About this exercise:
Find every line of the records that has "computer" and return it.

Records for the task:
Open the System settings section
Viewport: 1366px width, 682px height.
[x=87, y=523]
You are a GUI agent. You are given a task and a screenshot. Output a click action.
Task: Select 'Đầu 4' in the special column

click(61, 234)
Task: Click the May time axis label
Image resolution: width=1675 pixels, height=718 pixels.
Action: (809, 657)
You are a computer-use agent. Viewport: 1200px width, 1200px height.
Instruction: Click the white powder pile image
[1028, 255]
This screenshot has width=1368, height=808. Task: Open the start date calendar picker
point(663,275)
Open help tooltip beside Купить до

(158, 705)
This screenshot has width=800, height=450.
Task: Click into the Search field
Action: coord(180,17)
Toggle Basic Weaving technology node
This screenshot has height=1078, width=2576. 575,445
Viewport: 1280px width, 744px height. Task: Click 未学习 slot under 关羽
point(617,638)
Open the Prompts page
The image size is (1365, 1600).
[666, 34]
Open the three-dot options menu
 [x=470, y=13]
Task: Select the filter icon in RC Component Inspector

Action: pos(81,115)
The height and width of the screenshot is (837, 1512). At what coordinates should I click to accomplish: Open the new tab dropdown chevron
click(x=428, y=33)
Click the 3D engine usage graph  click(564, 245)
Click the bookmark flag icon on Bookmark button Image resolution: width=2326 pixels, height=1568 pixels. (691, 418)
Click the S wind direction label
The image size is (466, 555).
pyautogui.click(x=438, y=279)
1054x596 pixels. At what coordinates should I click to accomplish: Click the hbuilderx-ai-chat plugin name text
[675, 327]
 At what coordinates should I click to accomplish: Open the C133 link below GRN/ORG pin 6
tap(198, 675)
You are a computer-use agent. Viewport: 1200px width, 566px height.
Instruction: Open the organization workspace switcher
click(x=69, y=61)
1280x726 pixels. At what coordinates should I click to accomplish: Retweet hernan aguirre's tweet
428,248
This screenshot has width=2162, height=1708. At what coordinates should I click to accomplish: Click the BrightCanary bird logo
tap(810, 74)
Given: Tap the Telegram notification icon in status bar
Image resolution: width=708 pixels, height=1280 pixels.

Answer:
You are a computer-use agent. Viewport: 1200px width, 1200px height.
You are a computer-use agent. Viewport: 1200px width, 566px height.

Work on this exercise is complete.